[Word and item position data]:
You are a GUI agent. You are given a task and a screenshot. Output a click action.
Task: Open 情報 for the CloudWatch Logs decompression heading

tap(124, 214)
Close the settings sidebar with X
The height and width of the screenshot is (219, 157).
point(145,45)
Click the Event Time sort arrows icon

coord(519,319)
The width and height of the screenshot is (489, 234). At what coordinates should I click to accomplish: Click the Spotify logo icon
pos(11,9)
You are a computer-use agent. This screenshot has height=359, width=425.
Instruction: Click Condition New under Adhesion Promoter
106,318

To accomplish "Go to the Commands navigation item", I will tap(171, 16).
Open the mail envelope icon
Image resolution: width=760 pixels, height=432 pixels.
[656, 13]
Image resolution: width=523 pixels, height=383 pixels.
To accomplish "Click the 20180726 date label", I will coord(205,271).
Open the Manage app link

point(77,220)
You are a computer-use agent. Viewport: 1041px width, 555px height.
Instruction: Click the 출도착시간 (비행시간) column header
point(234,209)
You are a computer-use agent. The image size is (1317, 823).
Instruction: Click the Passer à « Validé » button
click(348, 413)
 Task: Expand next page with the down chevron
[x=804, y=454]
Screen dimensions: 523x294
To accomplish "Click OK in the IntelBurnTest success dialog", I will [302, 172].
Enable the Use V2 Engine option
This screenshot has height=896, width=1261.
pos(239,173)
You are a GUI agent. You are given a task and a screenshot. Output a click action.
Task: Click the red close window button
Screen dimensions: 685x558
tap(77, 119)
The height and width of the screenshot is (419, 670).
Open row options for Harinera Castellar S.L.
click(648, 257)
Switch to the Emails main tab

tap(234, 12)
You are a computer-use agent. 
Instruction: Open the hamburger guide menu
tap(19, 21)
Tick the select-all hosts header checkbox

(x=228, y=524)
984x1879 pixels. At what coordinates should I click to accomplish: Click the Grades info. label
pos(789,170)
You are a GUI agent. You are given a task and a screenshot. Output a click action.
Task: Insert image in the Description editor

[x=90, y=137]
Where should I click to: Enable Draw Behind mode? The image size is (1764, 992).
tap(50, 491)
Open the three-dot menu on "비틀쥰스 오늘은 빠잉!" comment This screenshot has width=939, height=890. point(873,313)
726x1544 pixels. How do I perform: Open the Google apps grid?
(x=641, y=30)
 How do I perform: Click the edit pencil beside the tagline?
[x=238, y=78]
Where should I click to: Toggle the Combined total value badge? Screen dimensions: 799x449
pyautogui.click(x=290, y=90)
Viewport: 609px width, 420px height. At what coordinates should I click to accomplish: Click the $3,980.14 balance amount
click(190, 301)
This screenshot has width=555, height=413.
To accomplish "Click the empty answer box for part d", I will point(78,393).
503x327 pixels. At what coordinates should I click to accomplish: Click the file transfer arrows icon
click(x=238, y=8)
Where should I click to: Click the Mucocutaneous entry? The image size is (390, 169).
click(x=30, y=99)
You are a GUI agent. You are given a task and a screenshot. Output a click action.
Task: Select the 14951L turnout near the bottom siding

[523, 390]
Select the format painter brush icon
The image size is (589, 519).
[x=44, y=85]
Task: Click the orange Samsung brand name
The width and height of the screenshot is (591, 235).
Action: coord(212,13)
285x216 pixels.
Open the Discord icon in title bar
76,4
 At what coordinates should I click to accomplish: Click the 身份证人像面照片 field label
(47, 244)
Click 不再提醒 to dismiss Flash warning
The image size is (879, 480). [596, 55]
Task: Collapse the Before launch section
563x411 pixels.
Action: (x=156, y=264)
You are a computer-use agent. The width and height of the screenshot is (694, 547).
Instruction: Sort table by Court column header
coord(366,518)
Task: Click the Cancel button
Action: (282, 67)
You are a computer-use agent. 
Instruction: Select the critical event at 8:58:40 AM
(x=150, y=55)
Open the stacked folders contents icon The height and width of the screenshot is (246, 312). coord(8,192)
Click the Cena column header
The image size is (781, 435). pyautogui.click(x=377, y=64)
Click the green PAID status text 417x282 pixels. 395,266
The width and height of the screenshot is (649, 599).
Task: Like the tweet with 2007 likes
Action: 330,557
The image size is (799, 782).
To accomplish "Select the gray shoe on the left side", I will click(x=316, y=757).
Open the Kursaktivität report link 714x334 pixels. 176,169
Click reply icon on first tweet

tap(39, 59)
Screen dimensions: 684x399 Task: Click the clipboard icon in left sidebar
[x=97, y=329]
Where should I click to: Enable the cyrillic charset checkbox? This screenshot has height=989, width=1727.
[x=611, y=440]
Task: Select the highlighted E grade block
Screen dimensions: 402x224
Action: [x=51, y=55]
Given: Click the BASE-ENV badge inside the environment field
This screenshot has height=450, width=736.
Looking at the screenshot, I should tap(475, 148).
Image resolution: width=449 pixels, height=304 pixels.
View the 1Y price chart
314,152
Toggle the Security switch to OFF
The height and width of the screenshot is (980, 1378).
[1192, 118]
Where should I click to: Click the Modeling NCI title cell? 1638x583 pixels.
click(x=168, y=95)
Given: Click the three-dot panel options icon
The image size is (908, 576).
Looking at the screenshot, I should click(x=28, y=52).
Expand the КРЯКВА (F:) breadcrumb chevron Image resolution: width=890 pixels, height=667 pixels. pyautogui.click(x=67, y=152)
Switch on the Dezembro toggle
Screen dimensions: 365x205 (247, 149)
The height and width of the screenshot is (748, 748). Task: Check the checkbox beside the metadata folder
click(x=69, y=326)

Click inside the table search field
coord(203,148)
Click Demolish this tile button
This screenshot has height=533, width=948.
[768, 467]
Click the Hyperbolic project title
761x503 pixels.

[Task details]: Reproduce word for word the lines beginning with the line that contains "Expand the КРЯКВА" and continuing through the end of the items.

[Response]:
Expand the КРЯКВА (F:) breadcrumb chevron Image resolution: width=890 pixels, height=667 pixels. pyautogui.click(x=67, y=152)
Switch on the Dezembro toggle
Screen dimensions: 365x205 (247, 149)
The height and width of the screenshot is (748, 748). Task: Check the checkbox beside the metadata folder
click(x=69, y=326)

Click inside the table search field
coord(203,148)
Click Demolish this tile button
This screenshot has height=533, width=948.
[768, 467]
Click the Hyperbolic project title
761x503 pixels.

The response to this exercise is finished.